Many Beyond Meat, Inc. (NASDAQ:BYND) insiders ditched their stock over the past year, which may be of interest to the company's shareholders. When analyzing insider transactions, it is usually more valuable to know whether insiders are buying versus knowing if they are selling, as the latter sends an ambiguous message. However, when multiple insiders sell stock over a specific duration, shareholders should take notice as that could possibly be a red flag.
While insider transactions are not the most important thing when it comes to long-term investing, logic dictates you should pay some attention to whether insiders are buying or selling shares.
The Last 12 Months Of Insider Transactions At Beyond Meat
In the last twelve months, the biggest single sale by an insider was when the insider, Beth Moskowitz, sold US$1.0m worth of shares at a price of US$42.96 per share. While we don't usually like to see insider selling, it's more concerning if the sales take place at a lower price. The good news is that this large sale was at well above current price of US$10.30. So it may not tell us anything about how insiders feel about the current share price.
In the last year Beyond Meat insiders didn't buy any company stock. You can see a visual depiction of insider transactions (by companies and individuals) over the last 12 months, below. By clicking on the graph below, you can see the precise details of each insider transaction!
If you are like me, then you will not want to miss this free list of growing companies that insiders are buying.
Many investors like to check how much of a company is owned by insiders. We usually like to see fairly high levels of insider ownership. It appears that Beyond Meat insiders own 4.4% of the company, worth about US$29m. While this is a strong but not outstanding level of insider ownership, it's enough to indicate some alignment between management and smaller shareholders.
So What Does This Data Suggest About Beyond Meat Insiders?

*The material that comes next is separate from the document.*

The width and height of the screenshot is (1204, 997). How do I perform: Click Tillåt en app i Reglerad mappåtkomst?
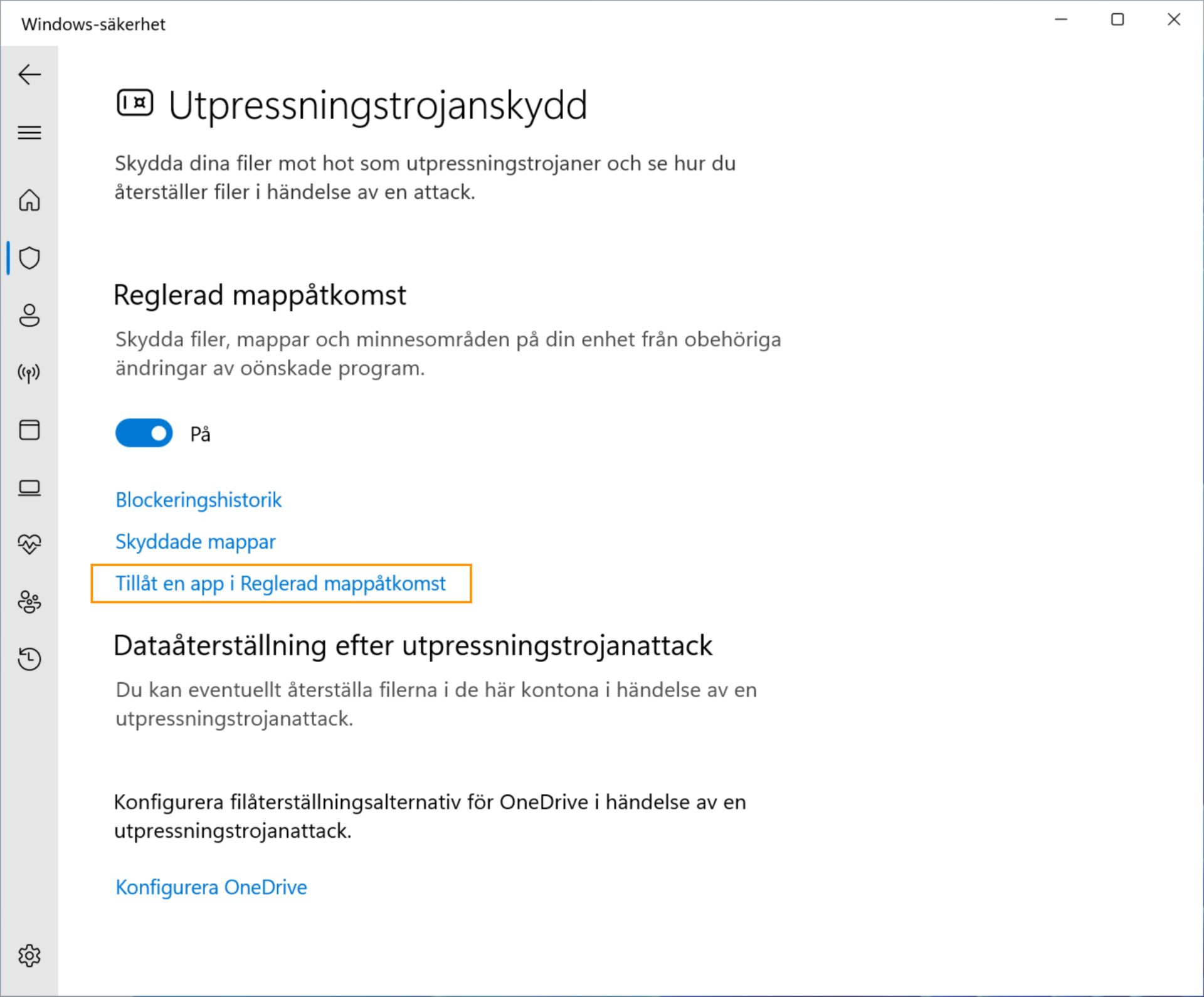[x=280, y=584]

There haven't been any insider transactions in the last three months -- that doesn't mean much. Still, the insider transactions at Beyond Meat in the last 12 months are not very heartening. The modest level of insider ownership is, at least, some comfort. So while it's helpful to know what insiders are doing in terms of buying or selling, it's also helpful to know the risks that a particular company is facing. Every company has risks, and we've spotted 2 warning signs for Beyond Meat (of which 1 is potentially serious!) you should know about.
Of course Beyond Meat may not be the best stock to buy. So you may wish to see this free collection of high quality companies.
For the purposes of this article, insiders are those individuals who report their transactions to the relevant regulatory body. We currently account for open market transactions and private dispositions, but not derivative transactions.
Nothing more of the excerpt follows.